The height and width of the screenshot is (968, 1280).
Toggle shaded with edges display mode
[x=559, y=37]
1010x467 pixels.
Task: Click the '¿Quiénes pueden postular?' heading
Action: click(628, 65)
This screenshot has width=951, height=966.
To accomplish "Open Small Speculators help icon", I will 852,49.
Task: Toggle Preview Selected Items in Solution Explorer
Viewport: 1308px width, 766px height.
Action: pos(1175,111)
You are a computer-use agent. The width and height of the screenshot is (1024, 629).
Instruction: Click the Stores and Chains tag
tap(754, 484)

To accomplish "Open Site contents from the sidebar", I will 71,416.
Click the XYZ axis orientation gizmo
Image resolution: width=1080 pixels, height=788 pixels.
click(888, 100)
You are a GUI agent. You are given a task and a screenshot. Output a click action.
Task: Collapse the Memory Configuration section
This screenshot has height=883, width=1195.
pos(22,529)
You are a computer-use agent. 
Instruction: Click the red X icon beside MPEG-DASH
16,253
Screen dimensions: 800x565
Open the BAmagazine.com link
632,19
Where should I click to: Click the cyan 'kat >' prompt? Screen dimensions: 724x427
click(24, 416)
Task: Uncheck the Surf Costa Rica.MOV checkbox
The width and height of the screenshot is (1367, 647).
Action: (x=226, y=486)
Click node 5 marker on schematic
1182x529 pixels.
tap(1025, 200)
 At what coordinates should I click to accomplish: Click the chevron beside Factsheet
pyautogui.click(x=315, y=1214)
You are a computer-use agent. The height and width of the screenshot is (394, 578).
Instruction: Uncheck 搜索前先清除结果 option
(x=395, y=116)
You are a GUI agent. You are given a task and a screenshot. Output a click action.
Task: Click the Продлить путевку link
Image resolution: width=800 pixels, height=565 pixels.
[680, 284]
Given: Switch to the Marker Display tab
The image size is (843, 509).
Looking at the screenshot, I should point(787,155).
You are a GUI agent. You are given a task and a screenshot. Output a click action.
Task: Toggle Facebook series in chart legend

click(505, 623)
* * *
PROBLEM DESCRIPTION >> Restate the listing word for word, but only from its first line through the line with "Task: Toggle Preview", keeping both end lines.

ANSWER SECTION >>
The height and width of the screenshot is (968, 1280).
Toggle shaded with edges display mode
[x=559, y=37]
1010x467 pixels.
Task: Click the '¿Quiénes pueden postular?' heading
Action: click(628, 65)
This screenshot has width=951, height=966.
To accomplish "Open Small Speculators help icon", I will 852,49.
Task: Toggle Preview Selected Items in Solution Explorer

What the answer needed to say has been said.